V. A. Nelson was born in Graceville, Minnesota. He graduated from Edina (Minnesota) High School in 1961. He earned his B.A. from the University of Minnesota in 1965 and his M.D. from the Medical College of Wisconsin in 1969. His wife, Debbie, and he were married during his senior year of medical school.
They have three children and four grandchildren.
He took further training at Santa Clara Valley Medical Center in San Jose, California (Stanford University), Queen's Medical Center in Honolulu, Hawaii (University of Hawaii), McLaren Regional Medical Center in Flint, Michigan (Michigan State University), and at the U.S. Army Aero-medical Center in Ft. Rucker, Alabama.
He served as a flight surgeon on army active duty from 1973-1975. In January of 1974 he proposed, to the army, an ejection system for helicopters using explosive bolts to release the rotor blades before timed upward crew ejection. The Russians now have it.
In 1975, he entered private medical practice in Anoka, Minnesota. In 1978, he moved to Houston, Texas where he has been the Clinical Director of a University of Texas residency program, a partner in a large multispecialty medical group, and the medical director of a hospital clinic.
In May of 2004, he was assigned by the University of Texas Medical Branch to work in the Flight Analog Research Unit and in the Human Test Subject Facility at NASA's Johnson Space Center. There, he supported work on countermeasures to the pathophysiologic effects of prolonged space-travel.
In July of 2009, he contracted to work in the Soldier Readiness Center at Ft. Hood, Texas. He was the only physician present during the November fifth shooting and was one of the first responders to render medical care to the victims.
In 2006, he started work on the manuscript for his first novel, The Tower Of Babel: NASA's Great Endeavor. It was completed in 2011 in time for it to be entered in the Amazon Breakthrough Novel Award where it became a quarter-finalist.

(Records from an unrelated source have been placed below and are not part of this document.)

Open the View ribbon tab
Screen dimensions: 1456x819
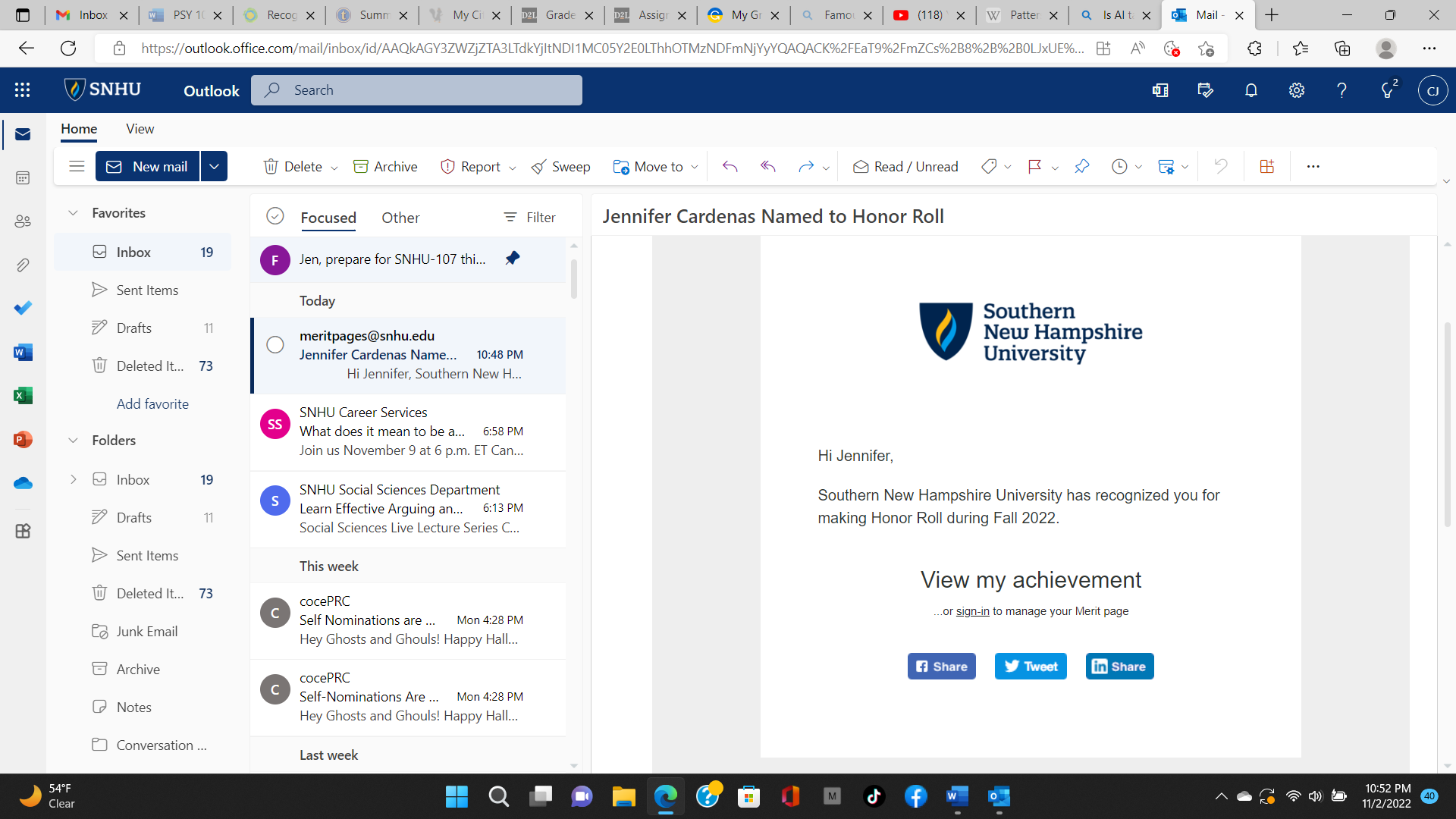pos(140,129)
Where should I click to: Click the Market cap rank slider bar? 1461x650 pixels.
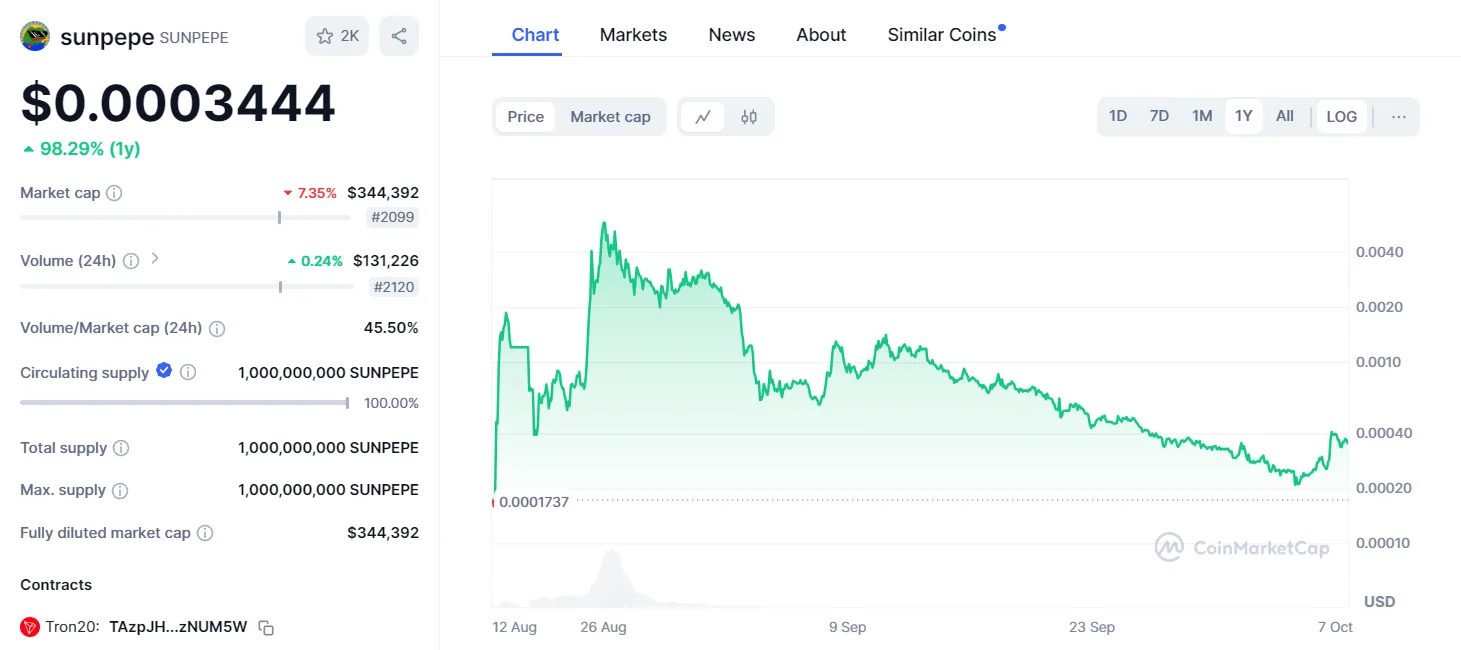(x=185, y=217)
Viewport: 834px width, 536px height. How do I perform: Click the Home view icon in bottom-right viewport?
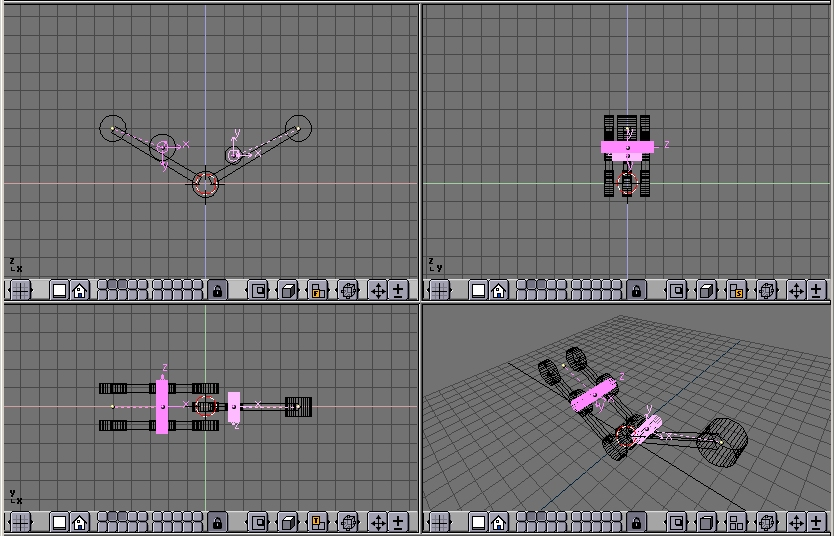point(498,522)
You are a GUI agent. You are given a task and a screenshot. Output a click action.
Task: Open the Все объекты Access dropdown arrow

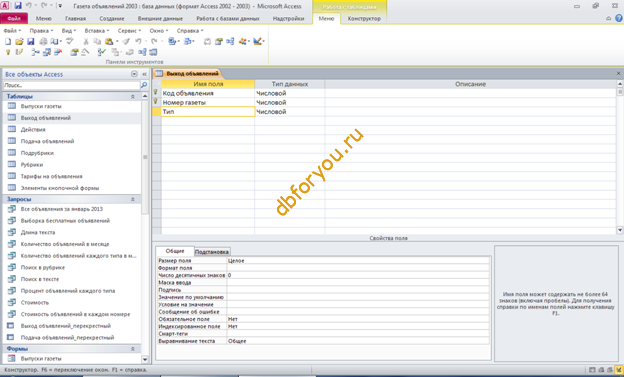point(134,74)
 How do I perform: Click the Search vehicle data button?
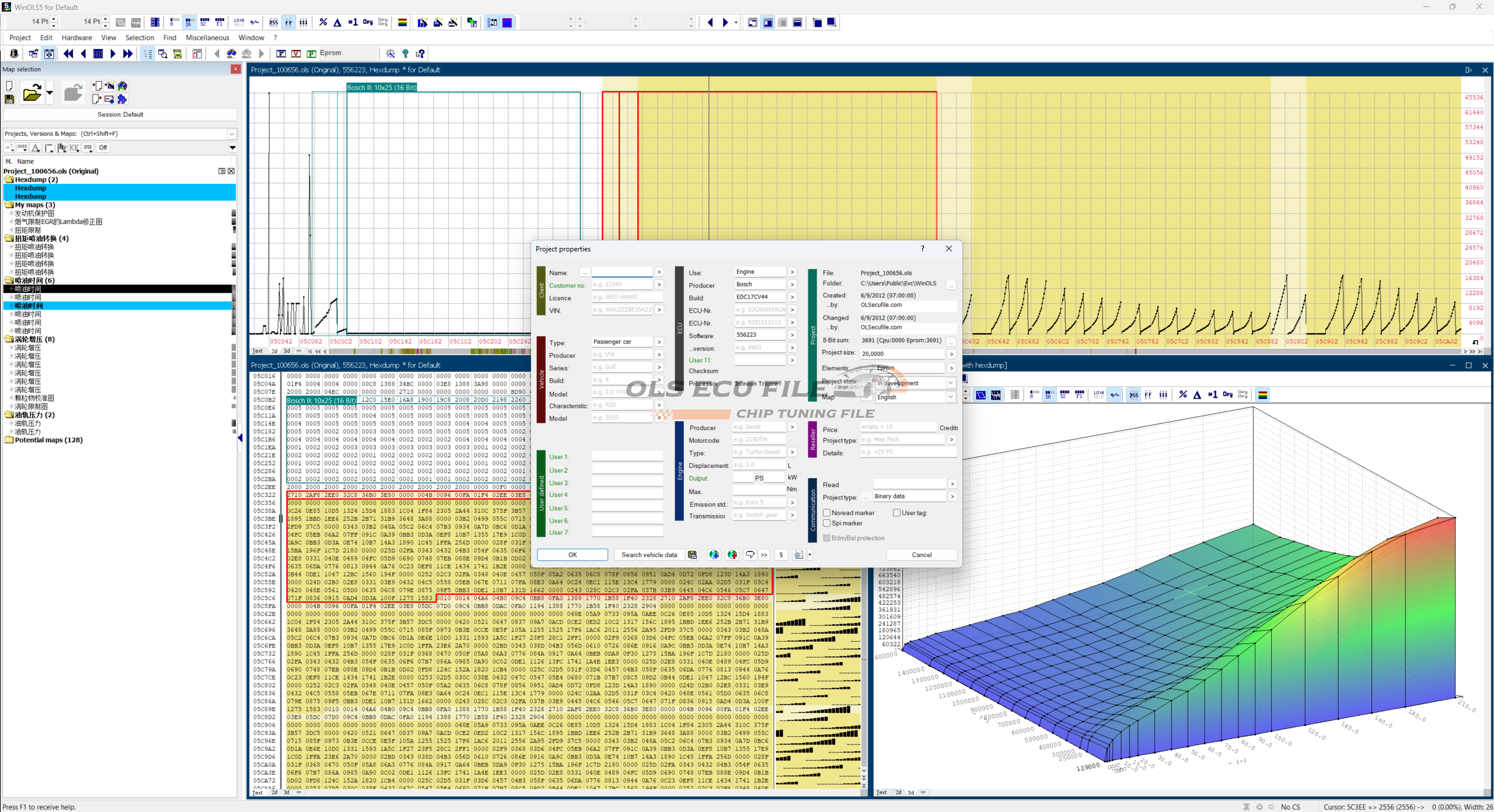tap(648, 555)
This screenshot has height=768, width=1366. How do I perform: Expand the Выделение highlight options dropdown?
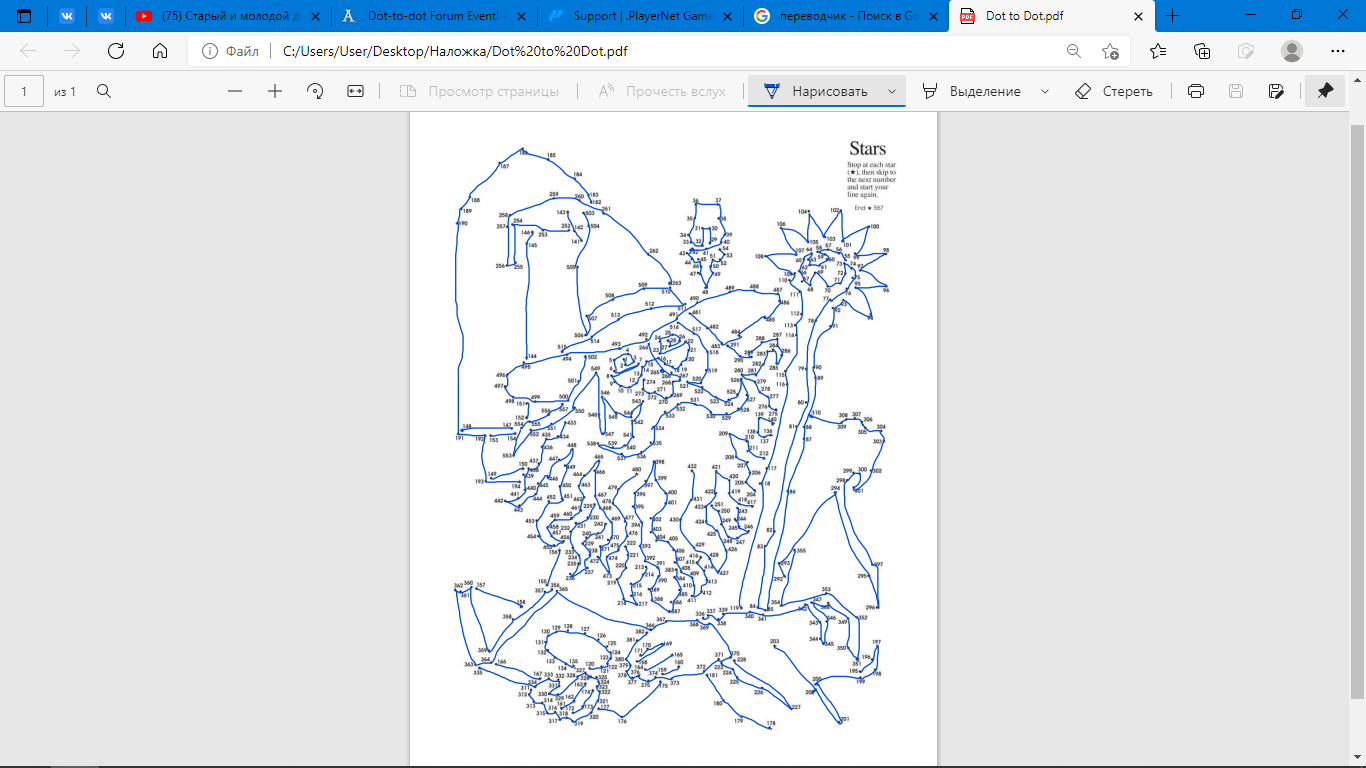(x=1045, y=91)
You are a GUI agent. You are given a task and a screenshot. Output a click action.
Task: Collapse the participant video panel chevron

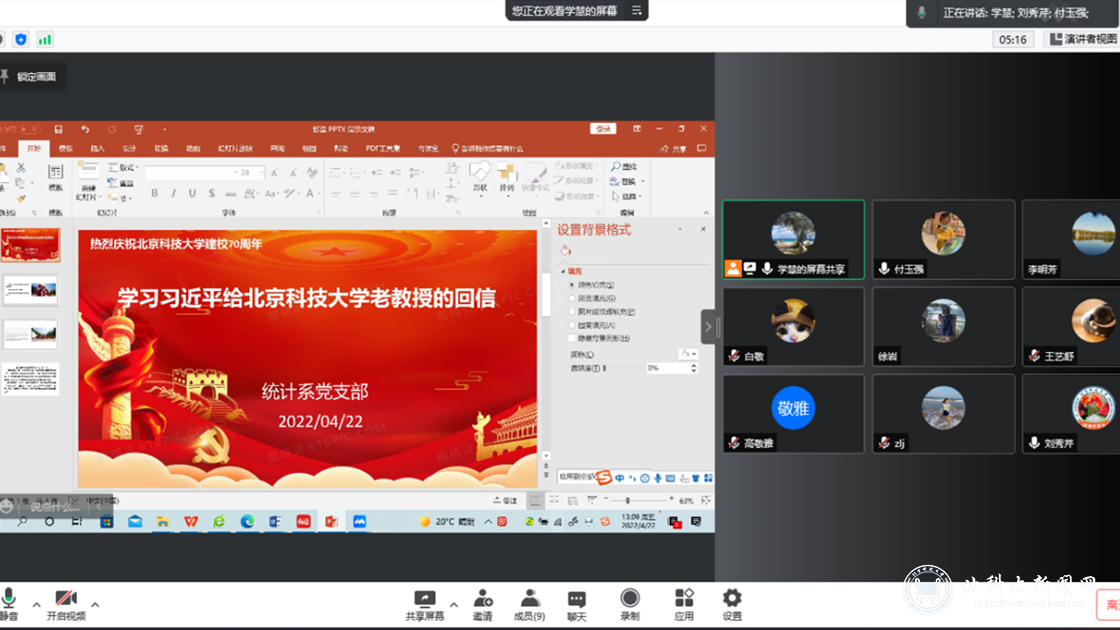708,327
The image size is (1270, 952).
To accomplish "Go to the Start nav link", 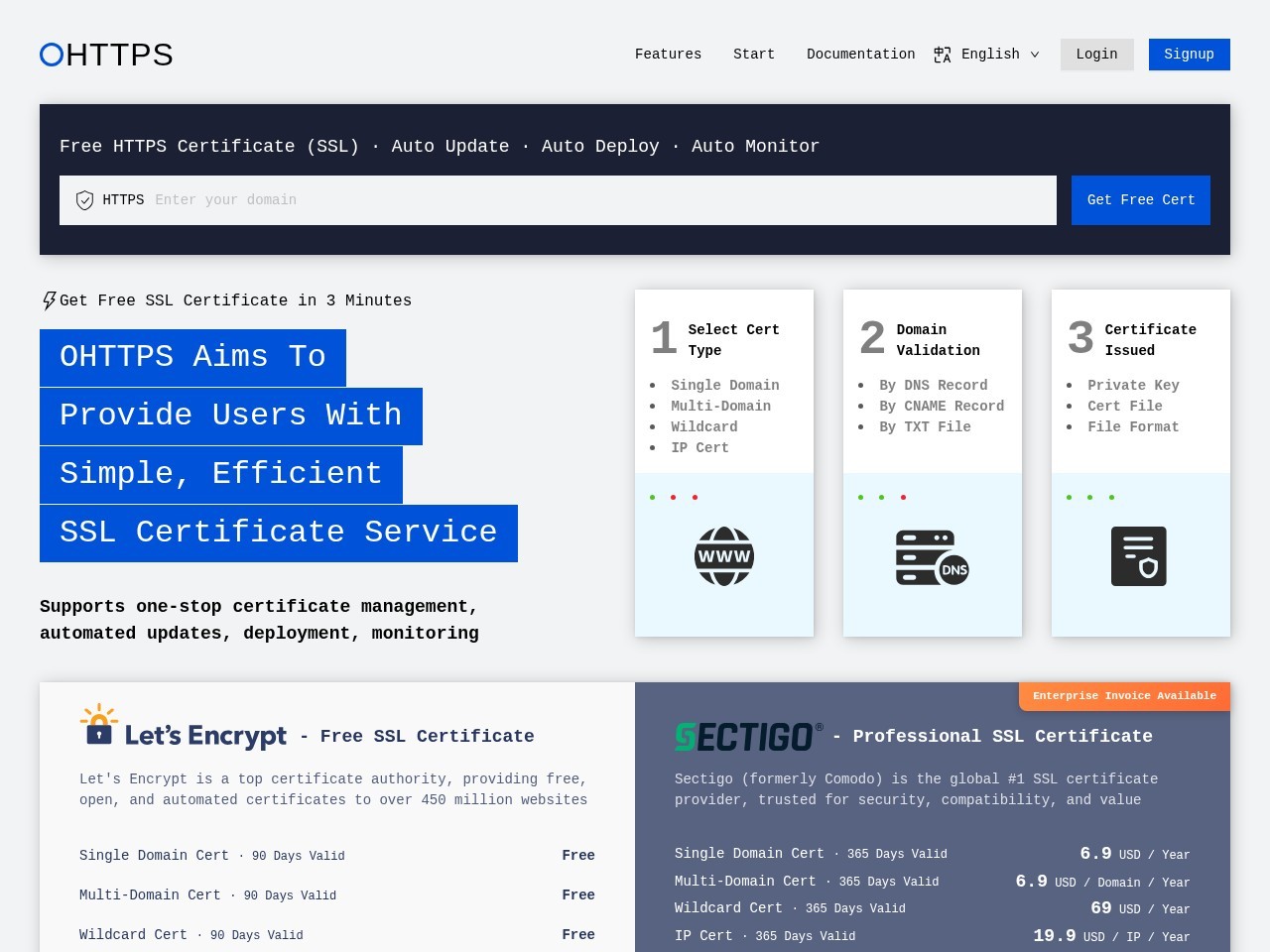I will point(754,55).
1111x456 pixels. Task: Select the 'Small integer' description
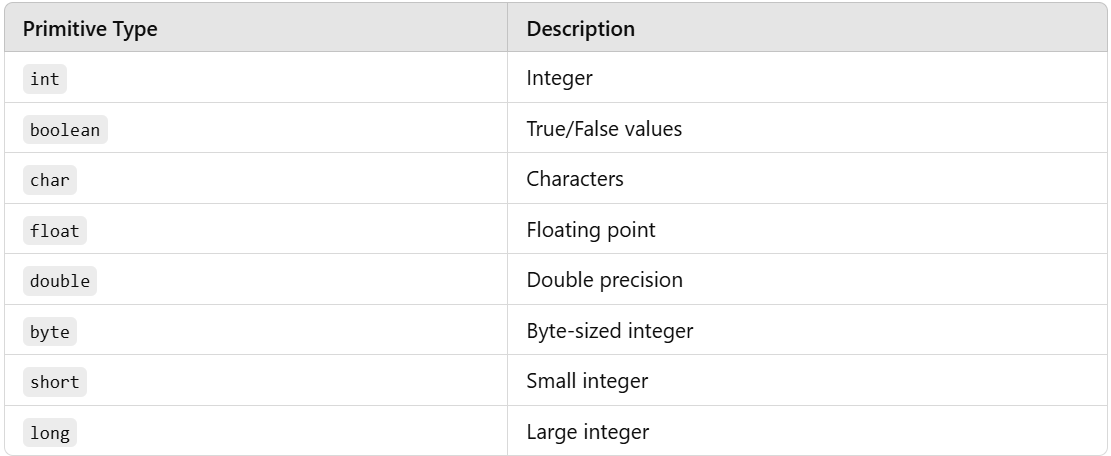587,381
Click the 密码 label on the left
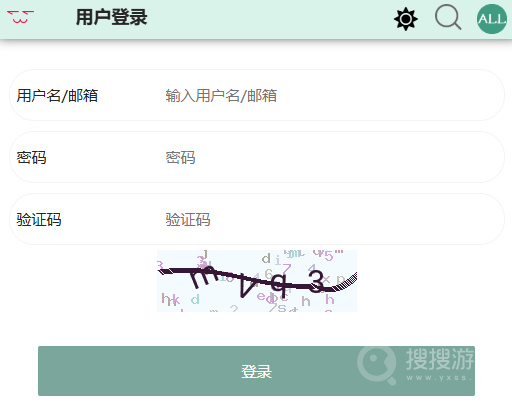 tap(31, 158)
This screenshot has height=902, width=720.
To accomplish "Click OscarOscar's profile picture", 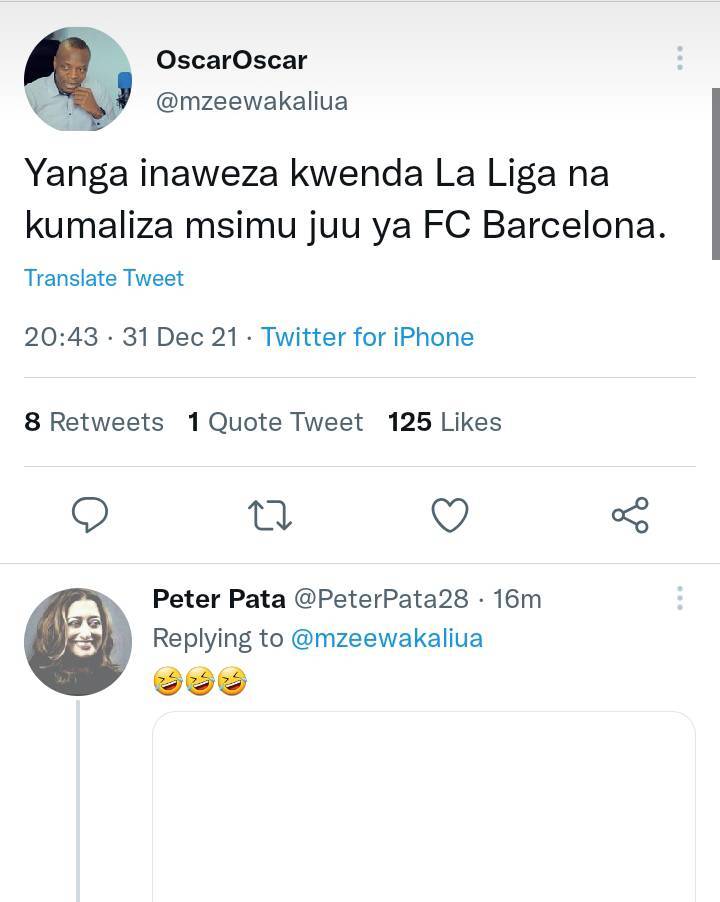I will coord(78,78).
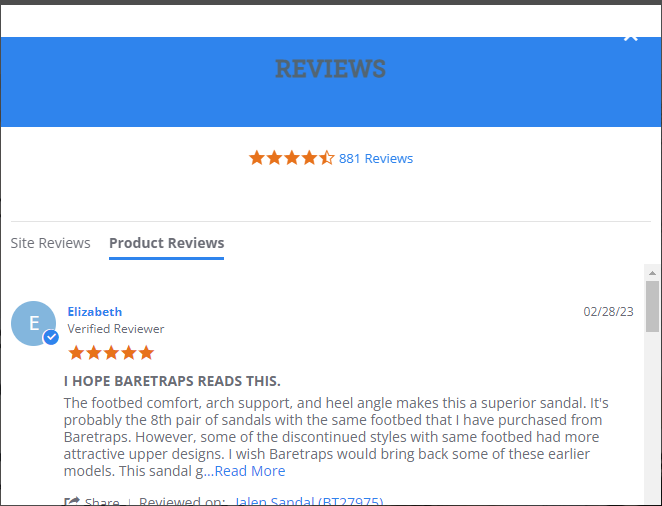Viewport: 662px width, 506px height.
Task: Close the Reviews popup with the X icon
Action: (x=631, y=38)
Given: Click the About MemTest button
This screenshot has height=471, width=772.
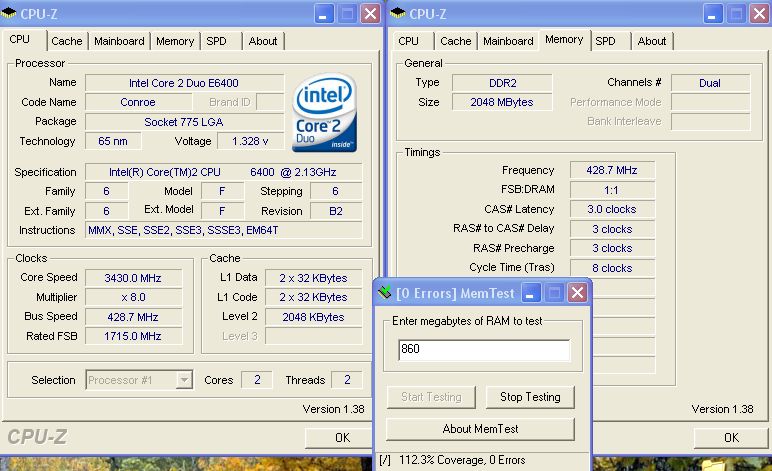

Much of the manuscript was completed before the Ft Hood shooting, and he had to relive a scene written in chapter 12 of the manuscript.
His second novel, Magnificent Endeavor, was copyrighted in 2013.
He published a non-fiction book, Patient-centered Healthcare Reform: What We Want and Need, in December of 2016 before congress addressed revision of the Affordable Care Act.